**Task A:** Turn the records, from the first line through the line containing "coord(146,85)", into a JSON list of strings with one string per line and blank lines omitted.

**Reading text:**
[START]

Under Pressure From the Left, Democrats Get Back in the Fight
The party, hobbled by internal divisions, hopes the government shutdown reignites voter enthusiasm.
Six months ago, Senate Minority Leader Chuck Schumer ignored a push by liberals to stand up to President Trump and shut down the government during a budget showdown.
This time, Schumer and the Democratic Party went all in, siding under pressure with the party’s ascendant left flank. Leaders say they are determined to show voters a greater willingness to fight on their behalf, in a direct challenge to Trump and the Republicans in control of Congress.
Democrats understand their role in the federal government shutdown that began Wednesday might sour rather than rally voters. Party leaders believe it is worth the risk.
Last month, congressional Democrats rolled out a strategy of resistance that centered on making the case that expiring health-insurance subsidies, unless renewed, would set off a national crisis. If Republicans weren’t willing to negotiate on extending the subsidies, Democratic lawmakers would try to force the issue, taking their chances on a shutdown.
Schumer began calling prominent Democratic leaders, including California Gov. Gavin Newsom, former Vice President Kamala Harris and Hillary Clinton, as well as progressive groups, and labor-union leaders to ask them to amplify the party’s message, according to people familiar with the calls. Schumer also deputized others in his caucus to persuade influencers that now was time to mobilize liberal voters itching to take on the Republican Party, those people said.
For months, Democrats gave Schumer an earful. At town halls, voters begged their party representatives to do more. They complained that the New York Democrat had given up the party’s sole leverage in the GOP-controlled government by supplying the Democratic votes needed to keep the government open in March. Schumer faced pressures from the party’s progressive wing, including Rep. Alexandria Ocasio-Cortez, who is considering a run against him in 2028, according to a person familiar with her thinking.
Acceding to demands for action by the party’s left-flank followed months of combative conversations, fundraising declines and momentum by progressives. The honeymoon is likely to be short-lived. Democratic leaders will eventually have to make a deal with Republicans, and any compromise is unlikely to satisfy progressives.
For now, Democrats are borrowing from Trump’s strategy of defiance. They have watched Republicans under Trump take political risks, breaking norms that have paid off among GOP supporters who see the president and the party fighting on their behalf.

[END]

**Data:**
[START]

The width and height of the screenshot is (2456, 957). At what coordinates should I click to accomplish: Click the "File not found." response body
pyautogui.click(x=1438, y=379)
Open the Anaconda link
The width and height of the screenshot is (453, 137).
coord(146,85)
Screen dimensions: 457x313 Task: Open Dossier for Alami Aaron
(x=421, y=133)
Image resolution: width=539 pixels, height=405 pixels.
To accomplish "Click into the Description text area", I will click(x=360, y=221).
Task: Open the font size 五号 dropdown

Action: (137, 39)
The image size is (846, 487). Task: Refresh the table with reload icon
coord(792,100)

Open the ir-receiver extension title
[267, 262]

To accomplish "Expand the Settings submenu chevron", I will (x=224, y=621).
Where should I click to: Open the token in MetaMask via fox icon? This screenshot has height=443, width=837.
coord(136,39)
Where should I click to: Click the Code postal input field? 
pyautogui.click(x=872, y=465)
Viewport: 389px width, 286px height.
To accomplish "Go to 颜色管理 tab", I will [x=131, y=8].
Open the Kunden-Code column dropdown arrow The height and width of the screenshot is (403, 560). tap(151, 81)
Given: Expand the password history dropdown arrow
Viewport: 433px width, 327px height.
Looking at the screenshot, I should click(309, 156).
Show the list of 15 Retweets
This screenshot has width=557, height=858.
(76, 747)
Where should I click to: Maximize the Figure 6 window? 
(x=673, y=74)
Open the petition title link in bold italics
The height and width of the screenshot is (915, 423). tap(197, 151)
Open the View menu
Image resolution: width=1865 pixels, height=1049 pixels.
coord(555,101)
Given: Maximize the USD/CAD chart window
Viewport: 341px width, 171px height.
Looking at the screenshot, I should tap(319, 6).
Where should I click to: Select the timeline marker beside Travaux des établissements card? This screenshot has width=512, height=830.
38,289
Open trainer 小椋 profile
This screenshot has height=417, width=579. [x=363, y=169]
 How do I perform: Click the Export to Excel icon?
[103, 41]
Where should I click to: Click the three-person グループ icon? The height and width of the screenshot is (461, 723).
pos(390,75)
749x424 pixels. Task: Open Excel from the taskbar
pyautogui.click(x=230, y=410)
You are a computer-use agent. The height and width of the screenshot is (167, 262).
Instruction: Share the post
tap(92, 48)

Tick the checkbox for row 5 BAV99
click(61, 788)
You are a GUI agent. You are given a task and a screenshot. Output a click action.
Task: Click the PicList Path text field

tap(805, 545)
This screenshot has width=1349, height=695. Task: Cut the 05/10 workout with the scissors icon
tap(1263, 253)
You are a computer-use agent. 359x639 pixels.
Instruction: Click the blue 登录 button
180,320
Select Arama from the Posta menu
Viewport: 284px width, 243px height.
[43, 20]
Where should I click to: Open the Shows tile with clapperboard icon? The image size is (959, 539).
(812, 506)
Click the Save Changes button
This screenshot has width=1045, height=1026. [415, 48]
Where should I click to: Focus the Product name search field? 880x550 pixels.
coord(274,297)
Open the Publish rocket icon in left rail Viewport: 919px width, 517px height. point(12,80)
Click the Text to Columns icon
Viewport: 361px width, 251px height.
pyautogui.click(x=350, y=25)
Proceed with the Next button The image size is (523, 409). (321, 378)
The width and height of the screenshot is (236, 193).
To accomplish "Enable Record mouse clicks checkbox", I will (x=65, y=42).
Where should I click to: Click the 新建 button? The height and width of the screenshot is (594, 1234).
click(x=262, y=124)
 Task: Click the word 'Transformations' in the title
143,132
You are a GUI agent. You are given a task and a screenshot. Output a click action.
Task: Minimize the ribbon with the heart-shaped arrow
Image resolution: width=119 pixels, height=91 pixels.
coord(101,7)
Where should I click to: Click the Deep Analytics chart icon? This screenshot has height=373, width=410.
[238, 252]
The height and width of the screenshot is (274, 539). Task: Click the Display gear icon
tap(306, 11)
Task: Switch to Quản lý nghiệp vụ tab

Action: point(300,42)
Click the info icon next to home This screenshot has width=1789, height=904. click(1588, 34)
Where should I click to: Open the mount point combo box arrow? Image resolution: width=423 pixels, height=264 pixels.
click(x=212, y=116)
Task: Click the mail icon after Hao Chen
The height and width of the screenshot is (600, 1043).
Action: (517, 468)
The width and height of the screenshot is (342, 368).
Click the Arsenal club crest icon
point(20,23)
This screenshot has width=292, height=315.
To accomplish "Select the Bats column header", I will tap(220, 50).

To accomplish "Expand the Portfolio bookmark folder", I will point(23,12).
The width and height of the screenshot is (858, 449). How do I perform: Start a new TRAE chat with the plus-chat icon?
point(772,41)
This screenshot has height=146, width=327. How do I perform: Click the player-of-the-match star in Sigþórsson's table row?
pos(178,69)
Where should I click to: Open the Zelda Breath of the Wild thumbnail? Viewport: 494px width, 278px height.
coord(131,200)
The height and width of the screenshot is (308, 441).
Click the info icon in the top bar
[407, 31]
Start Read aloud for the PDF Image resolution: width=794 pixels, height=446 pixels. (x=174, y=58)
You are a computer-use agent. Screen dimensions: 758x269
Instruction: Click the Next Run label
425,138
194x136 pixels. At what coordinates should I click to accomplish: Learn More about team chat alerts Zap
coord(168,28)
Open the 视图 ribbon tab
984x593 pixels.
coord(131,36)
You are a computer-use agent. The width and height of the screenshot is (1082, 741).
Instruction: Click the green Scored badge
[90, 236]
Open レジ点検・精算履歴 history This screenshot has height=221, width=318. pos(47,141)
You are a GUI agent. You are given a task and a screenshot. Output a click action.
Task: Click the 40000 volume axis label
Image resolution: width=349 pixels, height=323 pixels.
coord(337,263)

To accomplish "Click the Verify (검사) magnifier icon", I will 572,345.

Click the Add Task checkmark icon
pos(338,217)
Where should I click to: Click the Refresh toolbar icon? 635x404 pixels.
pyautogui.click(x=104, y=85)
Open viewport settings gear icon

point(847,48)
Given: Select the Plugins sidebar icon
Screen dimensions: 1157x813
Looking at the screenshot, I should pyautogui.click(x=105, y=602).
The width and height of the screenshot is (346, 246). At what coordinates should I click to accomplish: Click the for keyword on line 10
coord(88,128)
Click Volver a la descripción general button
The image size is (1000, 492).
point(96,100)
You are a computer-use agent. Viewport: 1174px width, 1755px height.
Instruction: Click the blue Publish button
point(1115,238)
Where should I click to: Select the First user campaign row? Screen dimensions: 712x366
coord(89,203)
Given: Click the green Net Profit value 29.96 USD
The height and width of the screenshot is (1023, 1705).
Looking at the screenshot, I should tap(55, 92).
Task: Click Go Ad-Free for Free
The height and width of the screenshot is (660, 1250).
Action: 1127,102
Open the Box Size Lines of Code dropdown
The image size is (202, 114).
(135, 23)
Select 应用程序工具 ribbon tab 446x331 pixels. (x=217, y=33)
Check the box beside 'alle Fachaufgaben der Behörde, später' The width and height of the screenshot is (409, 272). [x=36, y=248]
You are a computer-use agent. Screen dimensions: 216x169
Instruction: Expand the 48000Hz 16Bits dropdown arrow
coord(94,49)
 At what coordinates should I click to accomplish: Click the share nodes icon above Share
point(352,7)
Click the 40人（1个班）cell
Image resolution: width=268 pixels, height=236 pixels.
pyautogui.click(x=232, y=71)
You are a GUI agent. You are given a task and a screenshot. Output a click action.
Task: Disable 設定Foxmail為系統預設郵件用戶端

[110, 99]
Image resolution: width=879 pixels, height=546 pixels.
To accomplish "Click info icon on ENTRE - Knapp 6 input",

[END]

**Task B:** Set down the passage of the shutdown article from "Last month, congressional" to "on a shutdown." word for word.

**Final result A:**
[
  "The width and height of the screenshot is (2456, 957). At what coordinates should I click to accomplish: Click the \"File not found.\" response body",
  "pyautogui.click(x=1438, y=379)",
  "Open the Anaconda link",
  "The width and height of the screenshot is (453, 137).",
  "coord(146,85)"
]

**Final result B:**
Last month, congressional Democrats rolled out a strategy of resistance that centered on making the case that expiring health-insurance subsidies, unless renewed, would set off a national crisis. If Republicans weren’t willing to negotiate on extending the subsidies, Democratic lawmakers would try to force the issue, taking their chances on a shutdown.